INPUT FOR THIS TASK:
****

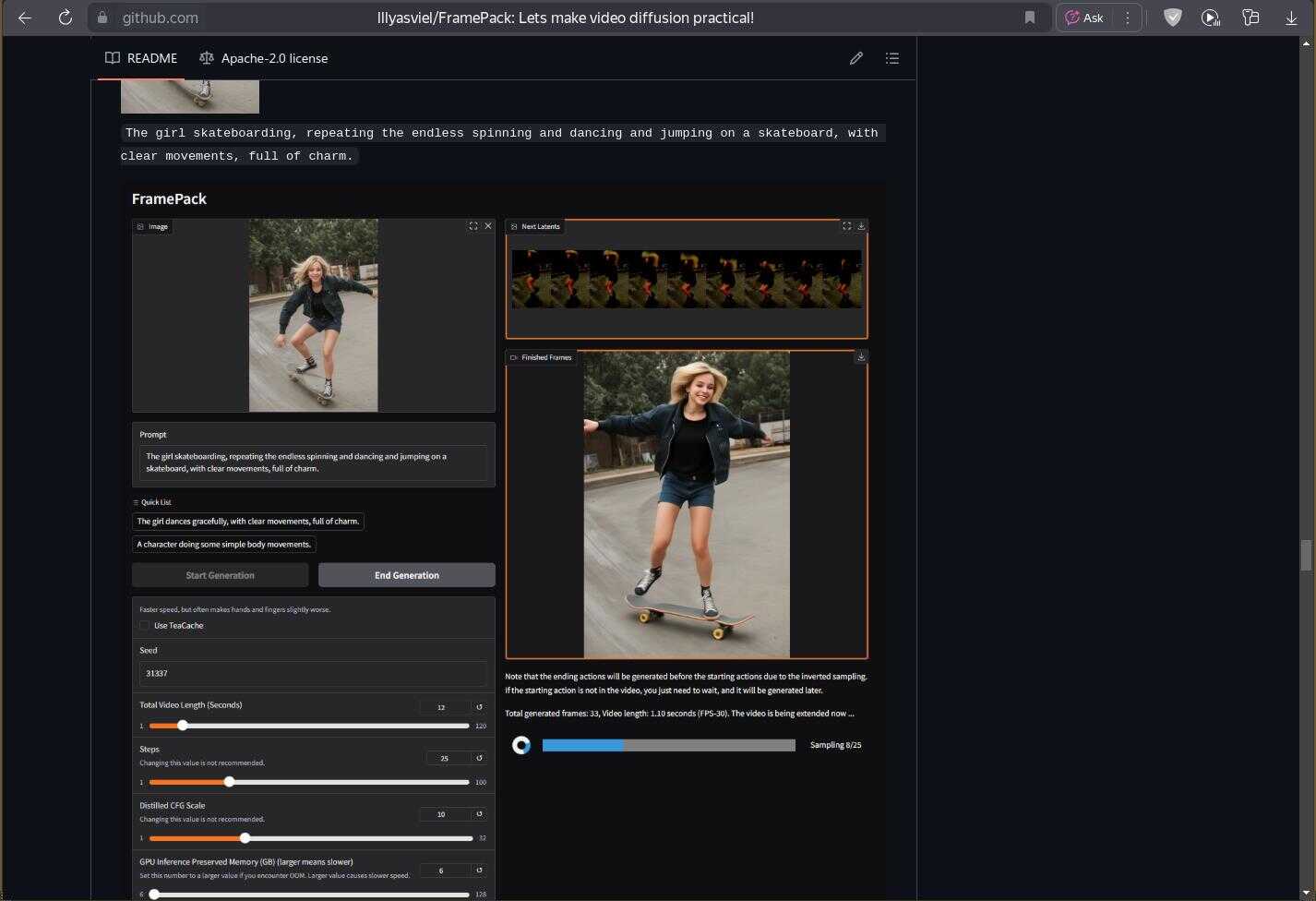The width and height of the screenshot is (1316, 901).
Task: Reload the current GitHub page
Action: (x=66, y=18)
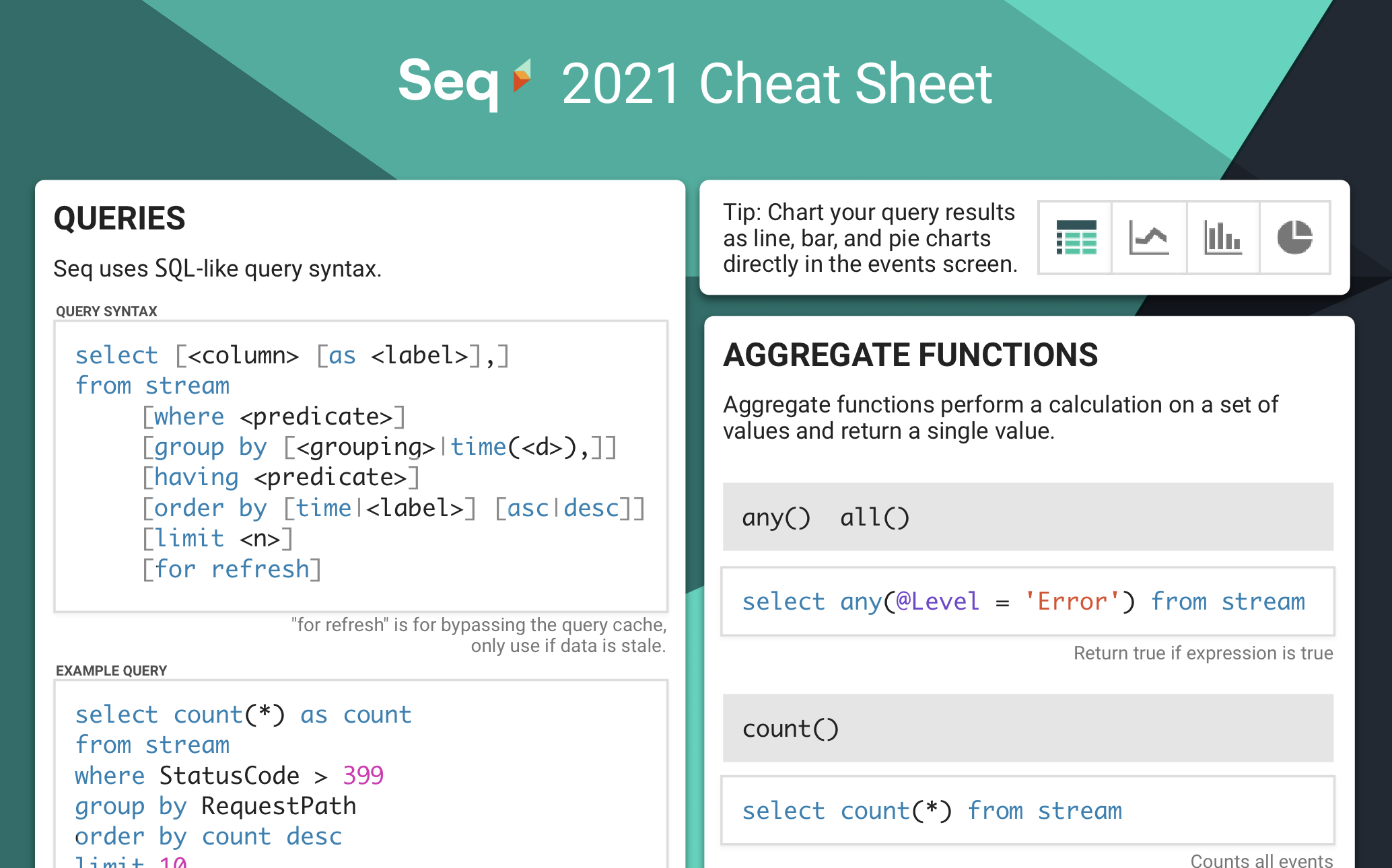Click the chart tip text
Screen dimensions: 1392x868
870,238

****

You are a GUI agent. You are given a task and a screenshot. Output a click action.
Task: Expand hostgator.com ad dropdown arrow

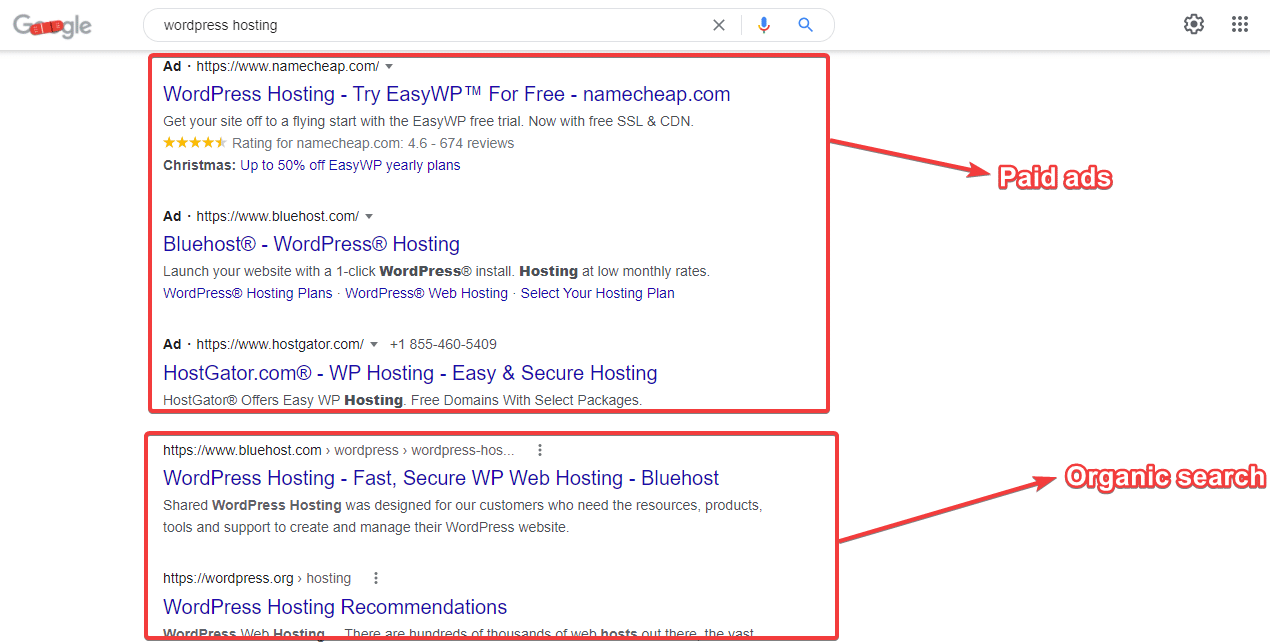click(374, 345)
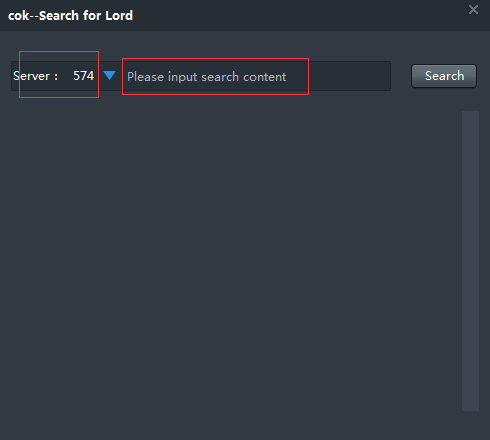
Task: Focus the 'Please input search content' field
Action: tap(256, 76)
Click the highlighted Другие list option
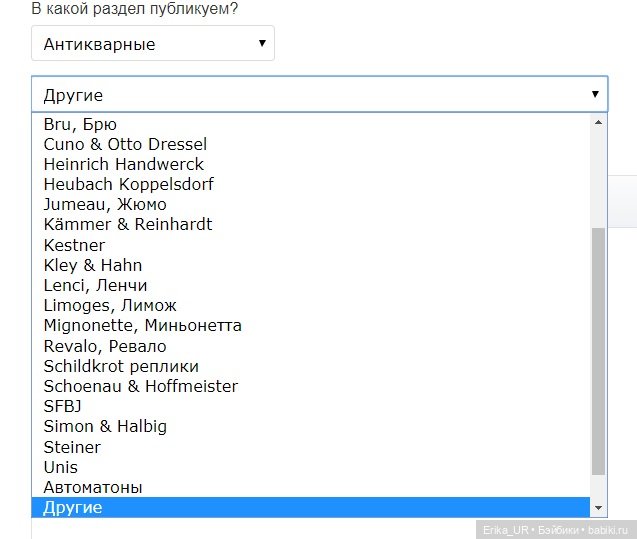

****

Within the listing above, copy exactly the lines that start at the one with "You are a GUI" and continue through the one with "Click the highlighted Другие list option". Omit pictures.

You are a GUI agent. You are given a task and a screenshot. Output a click action.
Task: Expand hostgator.com ad dropdown arrow

click(374, 345)
Task: Focus the 'Please input search content' field
Action: tap(256, 76)
Click the highlighted Другие list option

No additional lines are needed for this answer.